Collected data entries

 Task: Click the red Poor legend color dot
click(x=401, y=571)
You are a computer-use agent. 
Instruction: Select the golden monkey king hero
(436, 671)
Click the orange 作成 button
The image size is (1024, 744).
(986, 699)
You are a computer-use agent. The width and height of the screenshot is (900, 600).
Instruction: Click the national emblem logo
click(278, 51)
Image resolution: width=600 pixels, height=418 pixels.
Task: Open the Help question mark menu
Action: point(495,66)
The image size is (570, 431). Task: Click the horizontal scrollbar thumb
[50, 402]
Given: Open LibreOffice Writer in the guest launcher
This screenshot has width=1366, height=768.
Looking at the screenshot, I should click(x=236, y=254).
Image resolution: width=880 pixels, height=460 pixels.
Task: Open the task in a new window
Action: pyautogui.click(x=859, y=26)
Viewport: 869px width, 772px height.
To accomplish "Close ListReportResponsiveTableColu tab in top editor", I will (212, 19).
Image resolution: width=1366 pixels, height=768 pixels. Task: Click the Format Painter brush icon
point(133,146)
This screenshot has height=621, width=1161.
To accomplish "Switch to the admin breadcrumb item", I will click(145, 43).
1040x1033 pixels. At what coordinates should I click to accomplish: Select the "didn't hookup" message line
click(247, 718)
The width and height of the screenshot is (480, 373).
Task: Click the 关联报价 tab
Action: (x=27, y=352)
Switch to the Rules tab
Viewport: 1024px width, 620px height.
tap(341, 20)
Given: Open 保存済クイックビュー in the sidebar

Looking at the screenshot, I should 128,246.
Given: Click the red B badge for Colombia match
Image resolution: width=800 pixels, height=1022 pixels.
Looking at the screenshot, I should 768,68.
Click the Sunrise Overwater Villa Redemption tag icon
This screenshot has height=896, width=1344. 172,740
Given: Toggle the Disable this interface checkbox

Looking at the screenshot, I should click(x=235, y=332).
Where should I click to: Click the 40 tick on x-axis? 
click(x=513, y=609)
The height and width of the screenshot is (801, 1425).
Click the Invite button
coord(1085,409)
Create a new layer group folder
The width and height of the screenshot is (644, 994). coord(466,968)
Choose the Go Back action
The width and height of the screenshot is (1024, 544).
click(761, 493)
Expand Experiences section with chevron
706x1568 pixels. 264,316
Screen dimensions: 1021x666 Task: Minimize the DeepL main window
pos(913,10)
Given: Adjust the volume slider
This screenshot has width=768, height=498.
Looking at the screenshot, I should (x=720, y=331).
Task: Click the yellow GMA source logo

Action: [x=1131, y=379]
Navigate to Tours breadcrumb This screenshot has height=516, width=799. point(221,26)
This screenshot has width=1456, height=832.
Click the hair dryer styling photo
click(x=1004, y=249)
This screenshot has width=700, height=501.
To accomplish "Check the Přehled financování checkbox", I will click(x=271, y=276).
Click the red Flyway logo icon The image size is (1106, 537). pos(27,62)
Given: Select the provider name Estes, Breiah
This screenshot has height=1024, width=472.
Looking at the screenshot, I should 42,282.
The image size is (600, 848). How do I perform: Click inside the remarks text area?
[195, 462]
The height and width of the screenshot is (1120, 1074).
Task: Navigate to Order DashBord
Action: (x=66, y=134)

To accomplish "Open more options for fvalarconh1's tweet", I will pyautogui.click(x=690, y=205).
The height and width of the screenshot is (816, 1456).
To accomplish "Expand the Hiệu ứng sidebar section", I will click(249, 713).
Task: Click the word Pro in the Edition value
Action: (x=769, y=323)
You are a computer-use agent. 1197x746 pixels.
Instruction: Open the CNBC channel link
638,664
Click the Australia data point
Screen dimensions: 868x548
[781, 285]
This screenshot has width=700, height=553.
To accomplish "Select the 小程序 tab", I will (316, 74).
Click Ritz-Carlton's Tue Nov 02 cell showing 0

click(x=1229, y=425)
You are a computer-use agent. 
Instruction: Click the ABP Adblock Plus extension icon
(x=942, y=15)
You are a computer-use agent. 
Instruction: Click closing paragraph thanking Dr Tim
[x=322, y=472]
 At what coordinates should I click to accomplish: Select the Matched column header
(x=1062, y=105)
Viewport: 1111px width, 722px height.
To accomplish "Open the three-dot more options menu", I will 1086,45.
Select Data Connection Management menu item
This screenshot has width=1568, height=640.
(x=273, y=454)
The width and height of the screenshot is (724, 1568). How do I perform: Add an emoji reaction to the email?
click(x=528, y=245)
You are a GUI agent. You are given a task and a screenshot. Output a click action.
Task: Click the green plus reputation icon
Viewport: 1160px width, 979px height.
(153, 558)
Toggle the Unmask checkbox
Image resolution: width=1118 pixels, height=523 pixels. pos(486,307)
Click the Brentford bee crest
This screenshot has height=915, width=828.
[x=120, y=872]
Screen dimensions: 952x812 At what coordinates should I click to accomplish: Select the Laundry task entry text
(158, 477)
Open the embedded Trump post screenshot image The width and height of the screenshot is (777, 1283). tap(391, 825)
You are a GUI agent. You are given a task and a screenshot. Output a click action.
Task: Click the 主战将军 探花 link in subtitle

THE PROBLEM
Your task is to repeat the data exactly, with nothing left out.

SOLUTION TO THIS EXERCISE
 Task: Click the red Poor legend color dot
click(x=401, y=571)
You are a computer-use agent. 
Instruction: Select the golden monkey king hero
(436, 671)
Click the orange 作成 button
The image size is (1024, 744).
(986, 699)
You are a computer-use agent. The width and height of the screenshot is (900, 600).
Instruction: Click the national emblem logo
click(278, 51)
Image resolution: width=600 pixels, height=418 pixels.
Task: Open the Help question mark menu
Action: point(495,66)
The image size is (570, 431). Task: Click the horizontal scrollbar thumb
[50, 402]
Given: Open LibreOffice Writer in the guest launcher
This screenshot has width=1366, height=768.
Looking at the screenshot, I should click(x=236, y=254).
Image resolution: width=880 pixels, height=460 pixels.
Task: Open the task in a new window
Action: pyautogui.click(x=859, y=26)
Viewport: 869px width, 772px height.
To accomplish "Close ListReportResponsiveTableColu tab in top editor", I will (212, 19).
Image resolution: width=1366 pixels, height=768 pixels. Task: Click the Format Painter brush icon
point(133,146)
This screenshot has height=621, width=1161.
To accomplish "Switch to the admin breadcrumb item", I will click(145, 43).
1040x1033 pixels. At what coordinates should I click to accomplish: Select the "didn't hookup" message line
click(247, 718)
The width and height of the screenshot is (480, 373).
Task: Click the 关联报价 tab
Action: (x=27, y=352)
Switch to the Rules tab
Viewport: 1024px width, 620px height.
tap(341, 20)
Given: Open 保存済クイックビュー in the sidebar

Looking at the screenshot, I should 128,246.
Given: Click the red B badge for Colombia match
Image resolution: width=800 pixels, height=1022 pixels.
Looking at the screenshot, I should 768,68.
Click the Sunrise Overwater Villa Redemption tag icon
This screenshot has height=896, width=1344. 172,740
Given: Toggle the Disable this interface checkbox

Looking at the screenshot, I should click(x=235, y=332).
Where should I click to: Click the 40 tick on x-axis? 
click(x=513, y=609)
The height and width of the screenshot is (801, 1425).
Click the Invite button
coord(1085,409)
Create a new layer group folder
The width and height of the screenshot is (644, 994). coord(466,968)
Choose the Go Back action
The width and height of the screenshot is (1024, 544).
click(761, 493)
Expand Experiences section with chevron
706x1568 pixels. 264,316
Screen dimensions: 1021x666 Task: Minimize the DeepL main window
pos(913,10)
Given: Adjust the volume slider
This screenshot has width=768, height=498.
Looking at the screenshot, I should (x=720, y=331).
Task: Click the yellow GMA source logo

Action: [x=1131, y=379]
Navigate to Tours breadcrumb This screenshot has height=516, width=799. point(221,26)
This screenshot has width=1456, height=832.
Click the hair dryer styling photo
click(x=1004, y=249)
This screenshot has width=700, height=501.
To accomplish "Check the Přehled financování checkbox", I will click(x=271, y=276).
Click the red Flyway logo icon The image size is (1106, 537). pos(27,62)
Given: Select the provider name Estes, Breiah
This screenshot has height=1024, width=472.
Looking at the screenshot, I should 42,282.
The image size is (600, 848). How do I perform: Click inside the remarks text area?
[195, 462]
The height and width of the screenshot is (1120, 1074).
Task: Navigate to Order DashBord
Action: (x=66, y=134)

To accomplish "Open more options for fvalarconh1's tweet", I will pyautogui.click(x=690, y=205).
The height and width of the screenshot is (816, 1456).
To accomplish "Expand the Hiệu ứng sidebar section", I will click(249, 713).
Task: Click the word Pro in the Edition value
Action: (x=769, y=323)
You are a computer-use agent. 1197x746 pixels.
Instruction: Open the CNBC channel link
638,664
Click the Australia data point
Screen dimensions: 868x548
[781, 285]
This screenshot has width=700, height=553.
To accomplish "Select the 小程序 tab", I will (316, 74).
Click Ritz-Carlton's Tue Nov 02 cell showing 0

click(x=1229, y=425)
You are a computer-use agent. 
Instruction: Click the ABP Adblock Plus extension icon
(x=942, y=15)
You are a computer-use agent. 
Instruction: Click closing paragraph thanking Dr Tim
[x=322, y=472]
 At what coordinates should I click to accomplish: Select the Matched column header
(x=1062, y=105)
Viewport: 1111px width, 722px height.
To accomplish "Open the three-dot more options menu", I will 1086,45.
Select Data Connection Management menu item
This screenshot has width=1568, height=640.
(x=273, y=454)
The width and height of the screenshot is (724, 1568). How do I perform: Add an emoji reaction to the email?
click(x=528, y=245)
You are a GUI agent. You are given a task and a screenshot. Output a click action.
Task: Click the green plus reputation icon
Viewport: 1160px width, 979px height.
(153, 558)
Toggle the Unmask checkbox
Image resolution: width=1118 pixels, height=523 pixels. pos(486,307)
Click the Brentford bee crest
This screenshot has height=915, width=828.
[x=120, y=872]
Screen dimensions: 952x812 At what coordinates should I click to accomplish: Select the Laundry task entry text
(158, 477)
Open the embedded Trump post screenshot image The width and height of the screenshot is (777, 1283). tap(391, 825)
You are a GUI agent. You are given a task and a screenshot. Output a click action.
Task: Click the 主战将军 探花 link in subtitle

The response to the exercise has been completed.